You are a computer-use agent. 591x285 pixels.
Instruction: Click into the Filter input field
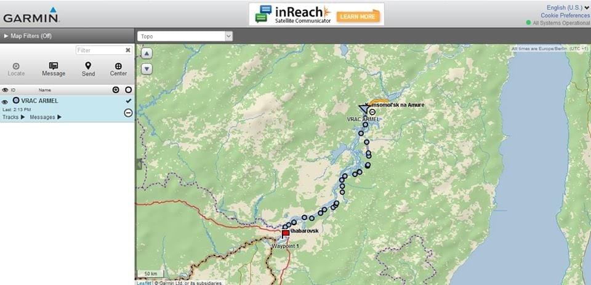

==

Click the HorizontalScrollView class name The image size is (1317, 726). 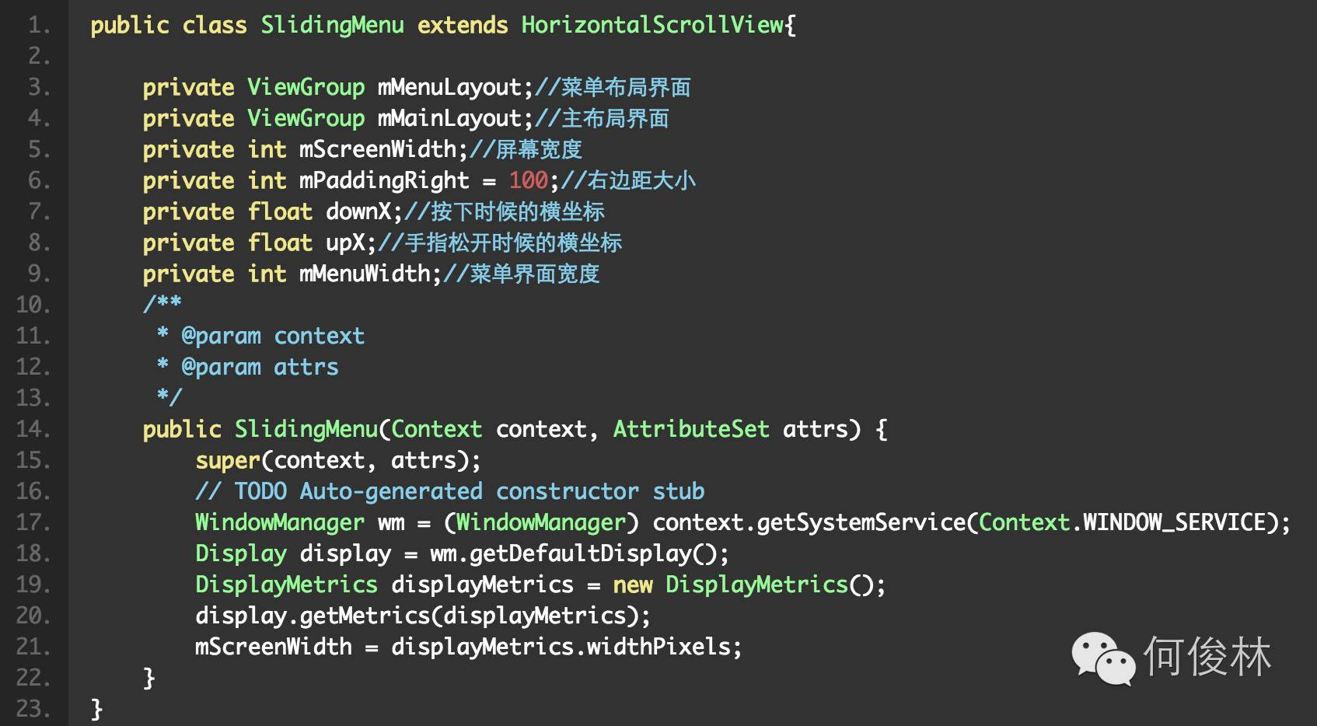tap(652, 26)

---

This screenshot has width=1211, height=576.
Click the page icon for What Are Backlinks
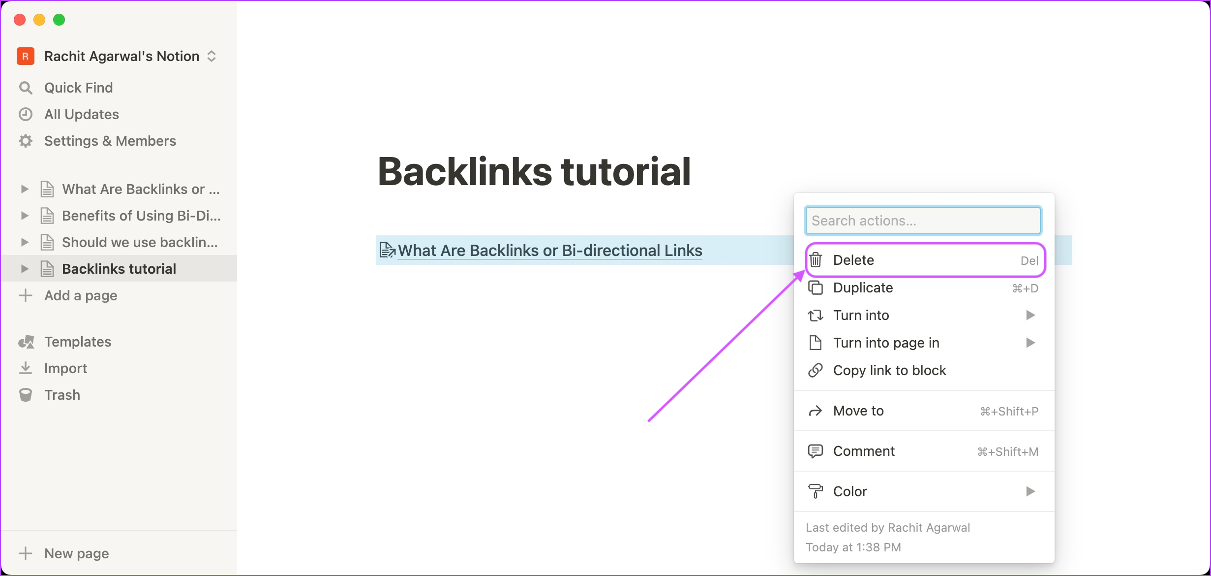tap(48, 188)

(EXERCISE AIM) Render the rows starting at the line containing "You are a computer-use agent. 591x285 pixels." and ending at the line containing "Instruction: Click into" as a Markdown table with columns n and Line, omitting blank lines.

(SOLUTION)
| n | Line |
|---|---|
| 1 | You are a computer-use agent. 591x285 pixels. |
| 2 | Instruction: Click into the Filter input field |